12.7.5 Absatz 3 Buchst. a letzter Satz verlangt, die Durchführung des Kompensationsplanes durch Anordnungen sicherzustellen. Dabei ist das Einverständnis derjenigen Adressaten von Anordnungen erforderlich, die über das rechtlich Geforderte hinaus Verbesserungen an ihren Anlagen durchführen. Das hat zur Folge, daß die zuständige Behörde von an sich gebotenen Anforderungen erst dann absehen darf, wenn die Ordnungsverfügungen an die überobligatorisch tätig werdenden Anlagenbetreiber bestandskräftig geworden sind.

12.8 Der Verweis in § 17 Abs. 4 auf § 16 ist eine Rechtsgrundverweisung. Nicht gefordert ist, daß in jedem Fall einer nicht abschließenden Anordnung ein Genehmigungsverfahren nach § 16 durchgeführt werden muß, sondern nur in den Fällen, die die Tatbestandsvoraussetzungen von § 16 erfüllen.

13 Zu § 18 (Erlöschen der Genehmigung):

13.1 Nach Absatz 1 Nr. 1 kann die Genehmigungsbehörde eine Frist setzen, wann spätestens mit der Errichtung, dem Betrieb oder auch mit beiden Handlungen begonnen sein muß.

13.2 Der Fall des Absatzes 1 Nr. 2 ist dann gegeben, wenn der Betrieb der Anlage während eines Zeitraumes von mehr als drei Jahren ununterbrochen und vollständig eingestellt war. Auch nur zeitweilig und nicht bei voller Leistung durchgeführte Betriebshandlungen unterbrechen die Frist, so daß sie von neuem zu laufen beginnt. Bloße Wartungsarbeiten sind allerdings nicht als Betrieb anzusehen.

Die Außerbetriebnahme i.S. des § 18 Abs. 1 Ziff. 2 ist von der Betriebseinstellung i.S. § 5 Abs. 3 und § 15 Abs. 3 zu unterscheiden. Beabsichtigt der Betreiber, eine Anlage zunächst nicht weiter zu betreiben, liegt keine Stillegung, sondern immissionsschutzrechtlich nur eine vorübergehende Außerbetriebnahme vor. Diese Außerbetriebnahme ist nur gemäß § 15 Abs. 3 anzuzeigen. Erforderlichenfalls ist der Anlagenbetreiber auf seine Mitteilungspflicht hinzuweisen bzw. ist diese durch Verwaltungszwang abzufordern.

Auf Anlagen, die nach § 67 Abs. 2 lediglich angezeigt worden sind, findet Absatz 1 Nr. 2 keine Anwendung.

13.3 Mit dem Erlöschen der Genehmigung entfallen alle Rechte und Pflichten aus der Genehmigung.
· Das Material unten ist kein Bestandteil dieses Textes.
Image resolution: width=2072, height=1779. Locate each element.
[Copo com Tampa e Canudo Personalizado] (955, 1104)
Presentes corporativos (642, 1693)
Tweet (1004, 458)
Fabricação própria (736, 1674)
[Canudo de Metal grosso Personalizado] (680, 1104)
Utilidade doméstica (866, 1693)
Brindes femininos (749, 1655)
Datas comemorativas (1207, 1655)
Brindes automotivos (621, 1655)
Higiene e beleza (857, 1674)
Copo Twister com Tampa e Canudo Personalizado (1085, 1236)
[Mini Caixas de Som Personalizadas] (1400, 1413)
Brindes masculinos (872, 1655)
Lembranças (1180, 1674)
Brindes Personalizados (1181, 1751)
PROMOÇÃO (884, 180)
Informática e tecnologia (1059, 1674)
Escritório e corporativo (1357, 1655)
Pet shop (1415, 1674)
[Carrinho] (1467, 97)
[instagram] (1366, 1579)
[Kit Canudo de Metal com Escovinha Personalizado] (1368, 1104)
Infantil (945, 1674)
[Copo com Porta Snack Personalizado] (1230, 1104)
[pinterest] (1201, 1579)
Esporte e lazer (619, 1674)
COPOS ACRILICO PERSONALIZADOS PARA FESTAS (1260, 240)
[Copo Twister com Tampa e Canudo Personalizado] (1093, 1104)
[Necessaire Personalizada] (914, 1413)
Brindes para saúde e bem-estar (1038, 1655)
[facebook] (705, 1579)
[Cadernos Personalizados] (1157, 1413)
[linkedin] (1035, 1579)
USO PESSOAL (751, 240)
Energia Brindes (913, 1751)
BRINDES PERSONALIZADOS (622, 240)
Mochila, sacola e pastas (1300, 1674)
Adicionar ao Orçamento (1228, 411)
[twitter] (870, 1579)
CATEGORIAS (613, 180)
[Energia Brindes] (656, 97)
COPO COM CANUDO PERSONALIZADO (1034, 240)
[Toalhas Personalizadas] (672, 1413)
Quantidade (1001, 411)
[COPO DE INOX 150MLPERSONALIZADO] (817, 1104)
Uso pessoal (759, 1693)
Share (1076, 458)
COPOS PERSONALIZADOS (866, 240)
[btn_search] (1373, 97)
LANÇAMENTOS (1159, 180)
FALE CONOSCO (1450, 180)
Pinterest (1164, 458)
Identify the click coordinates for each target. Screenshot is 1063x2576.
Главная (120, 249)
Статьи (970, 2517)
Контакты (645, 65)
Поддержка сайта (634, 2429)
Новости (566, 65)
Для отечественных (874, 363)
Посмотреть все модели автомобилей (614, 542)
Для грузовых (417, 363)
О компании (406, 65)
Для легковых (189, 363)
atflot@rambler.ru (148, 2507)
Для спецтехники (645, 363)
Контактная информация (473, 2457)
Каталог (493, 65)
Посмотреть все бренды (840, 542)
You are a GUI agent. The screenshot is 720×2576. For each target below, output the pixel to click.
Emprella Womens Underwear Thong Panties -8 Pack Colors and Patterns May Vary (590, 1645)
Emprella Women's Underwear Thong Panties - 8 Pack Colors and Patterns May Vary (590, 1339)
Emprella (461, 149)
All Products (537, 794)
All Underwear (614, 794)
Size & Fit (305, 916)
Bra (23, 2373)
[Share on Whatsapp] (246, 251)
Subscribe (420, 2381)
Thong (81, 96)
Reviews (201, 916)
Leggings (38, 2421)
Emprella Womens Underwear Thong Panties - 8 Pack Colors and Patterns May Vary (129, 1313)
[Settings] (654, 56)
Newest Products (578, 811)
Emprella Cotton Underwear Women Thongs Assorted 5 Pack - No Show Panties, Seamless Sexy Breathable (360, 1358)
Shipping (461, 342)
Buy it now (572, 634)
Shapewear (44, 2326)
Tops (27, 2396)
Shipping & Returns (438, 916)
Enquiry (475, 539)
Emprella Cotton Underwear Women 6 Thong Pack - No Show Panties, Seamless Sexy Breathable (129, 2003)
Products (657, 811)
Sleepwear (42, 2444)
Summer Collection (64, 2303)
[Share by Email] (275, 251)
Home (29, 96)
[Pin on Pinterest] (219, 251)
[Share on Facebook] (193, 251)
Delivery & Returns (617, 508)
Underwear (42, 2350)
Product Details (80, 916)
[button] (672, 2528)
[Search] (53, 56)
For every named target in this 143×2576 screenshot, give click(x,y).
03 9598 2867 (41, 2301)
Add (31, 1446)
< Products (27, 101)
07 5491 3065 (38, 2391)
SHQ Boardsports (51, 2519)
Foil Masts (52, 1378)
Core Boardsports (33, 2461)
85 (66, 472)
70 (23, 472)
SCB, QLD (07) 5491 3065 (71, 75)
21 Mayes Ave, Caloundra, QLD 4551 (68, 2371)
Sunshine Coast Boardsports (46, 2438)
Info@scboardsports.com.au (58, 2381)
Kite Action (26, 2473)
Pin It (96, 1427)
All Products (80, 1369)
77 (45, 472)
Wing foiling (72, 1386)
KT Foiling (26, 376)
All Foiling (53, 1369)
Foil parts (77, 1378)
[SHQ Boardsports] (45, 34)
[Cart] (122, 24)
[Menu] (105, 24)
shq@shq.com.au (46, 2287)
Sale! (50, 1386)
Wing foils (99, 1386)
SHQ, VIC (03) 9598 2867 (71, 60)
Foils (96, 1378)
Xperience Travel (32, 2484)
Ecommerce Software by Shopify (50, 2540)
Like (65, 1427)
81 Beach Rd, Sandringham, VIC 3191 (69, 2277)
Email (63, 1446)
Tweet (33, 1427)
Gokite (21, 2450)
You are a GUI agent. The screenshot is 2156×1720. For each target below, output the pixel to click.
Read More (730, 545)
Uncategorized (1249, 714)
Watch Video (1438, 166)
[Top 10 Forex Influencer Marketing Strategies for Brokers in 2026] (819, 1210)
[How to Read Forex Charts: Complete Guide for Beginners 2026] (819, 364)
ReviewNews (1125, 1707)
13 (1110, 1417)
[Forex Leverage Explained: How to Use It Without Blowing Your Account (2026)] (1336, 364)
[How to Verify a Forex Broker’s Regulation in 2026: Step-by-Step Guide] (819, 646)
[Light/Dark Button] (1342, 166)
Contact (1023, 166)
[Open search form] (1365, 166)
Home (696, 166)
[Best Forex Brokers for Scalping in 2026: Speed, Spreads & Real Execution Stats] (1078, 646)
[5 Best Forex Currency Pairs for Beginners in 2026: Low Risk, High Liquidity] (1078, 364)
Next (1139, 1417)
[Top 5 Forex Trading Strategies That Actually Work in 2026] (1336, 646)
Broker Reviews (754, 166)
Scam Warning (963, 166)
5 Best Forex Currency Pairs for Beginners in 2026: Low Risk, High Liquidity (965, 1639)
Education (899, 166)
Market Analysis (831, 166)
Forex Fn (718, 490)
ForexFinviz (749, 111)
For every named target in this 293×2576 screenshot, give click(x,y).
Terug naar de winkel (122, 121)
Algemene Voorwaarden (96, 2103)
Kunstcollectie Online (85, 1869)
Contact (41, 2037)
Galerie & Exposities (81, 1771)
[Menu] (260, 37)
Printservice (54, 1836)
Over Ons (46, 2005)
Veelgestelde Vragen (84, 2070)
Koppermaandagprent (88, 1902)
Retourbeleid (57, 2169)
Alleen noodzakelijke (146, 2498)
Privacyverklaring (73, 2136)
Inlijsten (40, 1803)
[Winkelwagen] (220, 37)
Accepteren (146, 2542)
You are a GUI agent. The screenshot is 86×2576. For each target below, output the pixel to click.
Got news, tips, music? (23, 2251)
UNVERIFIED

Soweit die gemäß § 13 eingeschlossenen anderen behördlichen Entscheidungen, insbesondere die Baugenehmigung, nicht nach den für sie maßgebenden Bestimmungen (z.B. § 80 LBO) ebenfalls erlöschen, bleiben sie bestehen. In diesem Fall sind auch die Auflagen weiterhin verbindlich, die die Einhaltung der Voraussetzungen für die eingeschlossenen behördlichen Entscheidungen sicherstellen sollen. Auflagen, die nur bei einer Genehmigung nach § 4 zulässig sind, erlöschen stets mit der immissionsschutzrechtlichen Genehmigung. Die zuständige Genehmigungsbehörde soll gegenüber dem Anlagenbetreiber und den Überwachungsbehörden konkret auf den Weiterbestand von Rechten und Pflichten aus der erloschenen Genehmigung eingehen.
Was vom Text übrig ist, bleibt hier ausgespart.